I'm not the kind of person to start screaming for the government to step in an start regulating things, but I would like to see the internet adjusted so that there are peering points that match the physical borders. I'd like to see the US goverment say that if you start charging content providers the peering points for the USA will be unavailable to you. If you're stateside, we'll charge with Anti Trust and RICO violations. Since American's buy more stuff on line than most anyone else, I think that this would prove an effective deterrent to this sort of stupidity out of the ISP's. They're already fat from the profits that they make off selling the rest of us bandwidth that must be used to send worms, viruses, and spam to each of us every day.
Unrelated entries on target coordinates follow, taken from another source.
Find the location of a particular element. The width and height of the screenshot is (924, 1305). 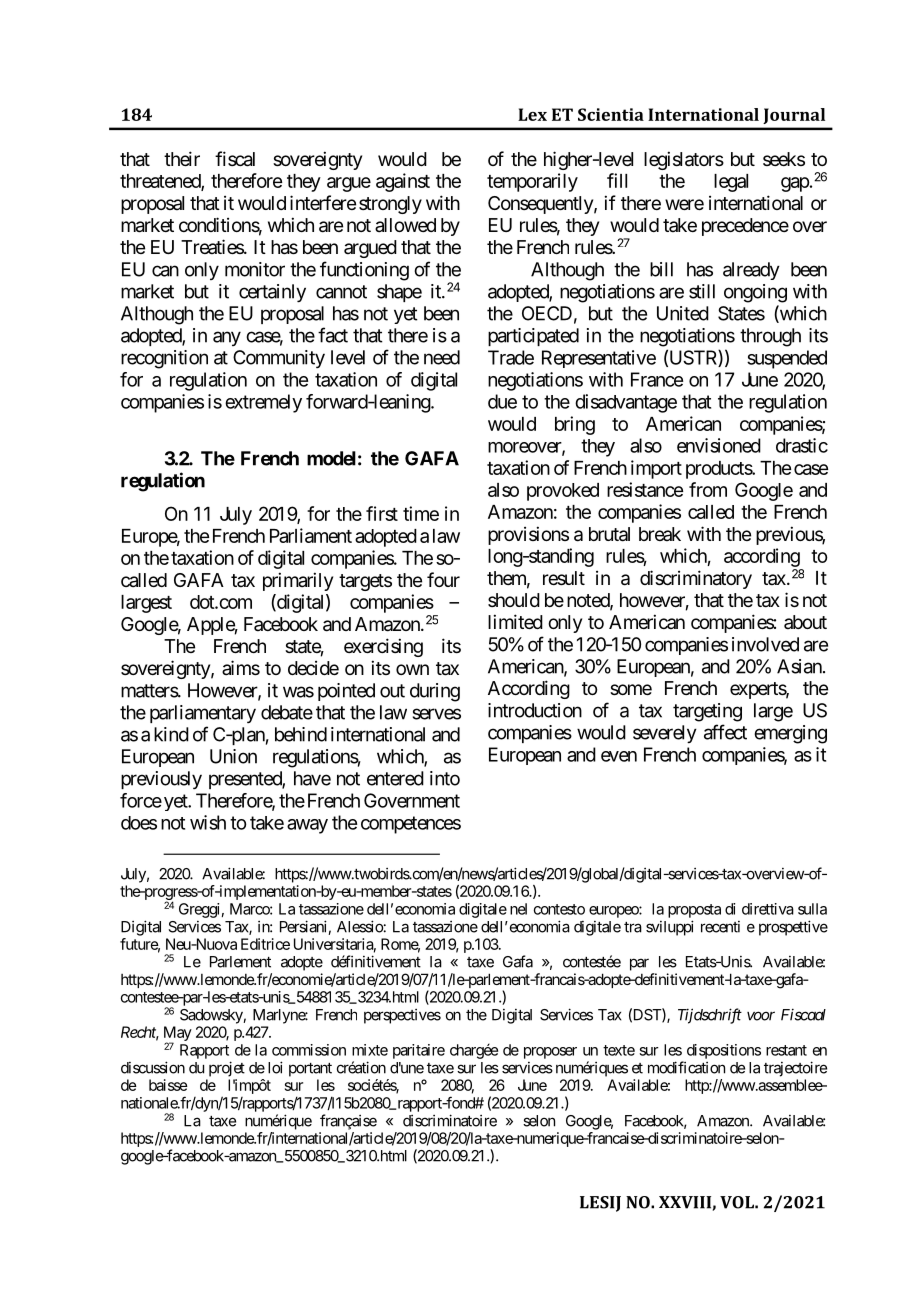

into is located at coordinates (445, 778).
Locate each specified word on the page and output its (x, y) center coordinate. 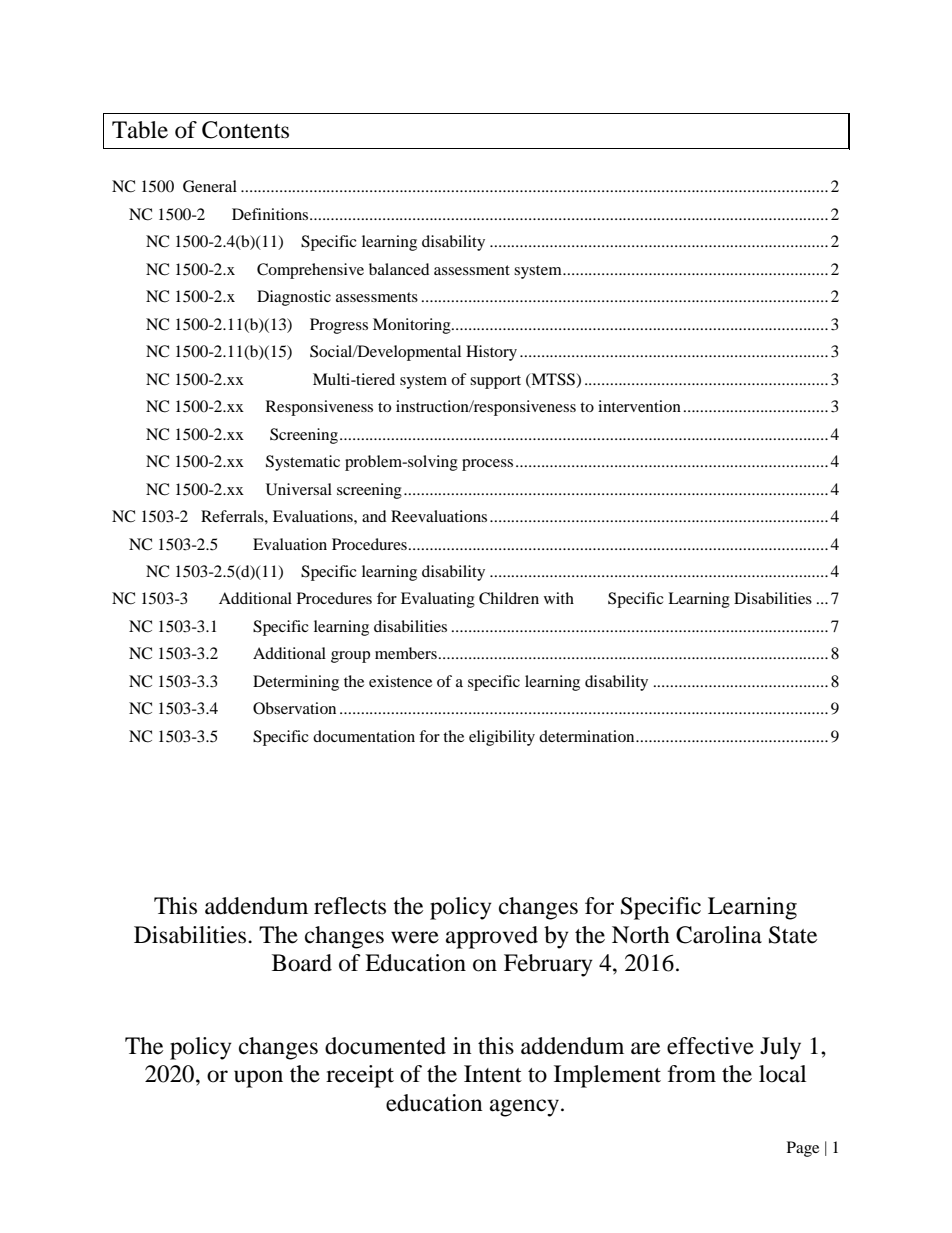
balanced (399, 269)
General (210, 186)
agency (524, 1108)
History (491, 353)
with (559, 598)
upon (258, 1079)
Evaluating (438, 600)
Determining (296, 683)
If they want to be more profitable, stop the worms, viruses, and spammers. That will leave plenty of bandwidth for the rest of us to do some thing amazing.
2 cents,
QueenB.
HDGary secures my bank
No monopoly is necessary
It's called an oligopoly, and it's almost as bad.
Seven puppies were harmed during the making of this post.
I don't know about others, but I hack code and I don't give two shits about spelling and grammar.
So, your code rarely works correctly?
FalconShould there be a Law?
You young'uns don't remember exactly how it happened, so let me clarify the history, and how things have gone astray recently.
It 1968, the FCC's Carterfone decision allowed non-Bell equipment to be attached to their phone lines. This led to the adoption of things like answering machines, cordless phones, and modems, all of which were banned by Ma Bell before then (so they could rent 300 bps modems for $25/month to those who really needed them).
In 1969, the FCC's MCI Decision allowed leased lines to be provided by competitive carriers. This made long-haul backbone lines cheaper. Dial-up long distance was supposed to remain a monopoly. But around 1975, MCI figured out a trick, started its Execunet service, and while the FCC opposed it once it figured out what was going on, by 1978 a court held that it was okay. That led to the rules for LD carriers that are still in effect, wherein they pay local phone companies "access" minute of use rates at both ends of a call.
In 1980, the FCC's Computer II Decision held that terminal equipment (what Carterfone permitted to become competitive) should no longer be tariffed at all, so it would become fully competitive and deregulated in 1983. It also held that "enhanced" services could only be provided by phone companies via a "fully separate subsidiary" that purchased "basic" services on the same terms as an unaffiliated party. This is the specific rule that was revoked in 2005, effective 2006, causing the Network Neutrality problem. Under Computer II, any ISP could use the Bells' DSL for a tariffed price. That is no longer the case; ISPs have no right to use Bell wire at all.
In 1982, AT&T and the Department of Justice agreed to the Modified Final Judgement, the Divestiture, which broke AT&T into pieces effective 1/1/84. At the time, long distance was seen as competitive but local phone service was not. So the "Baby Bells" were allowed to remain monopolies, providing "access" to LD companies, and local dialtone, at regulated rates.
In 1996, the Telecom Act opened up local competition in all states. It recognized that the Bells had an advantage of incumbency, a network already in place, so it required them to provide components on an "unbundled" basis, priced based on loaded long run incremental cost, to competitors. The FCC enforced this from 1996 to 2001.
In 2001, a Republican FCC majority began to roll back pro-competition rules, finding or imagining loopholes in the Telecom Act. So now it is very hard or impossible for competitive telcos (who serve ISPs, often affiliates) to get access to Bell wire at all. Again, the idea is to allow the Bells to have total control of the content of their wire -- the opposite of neutrality. FCC chairman Kevin Martin is an unabashed Bell (and rural incumbent telco -- they're even worse) lover and does practically anything to please them. But the new Congress is less impressed with him than the old one.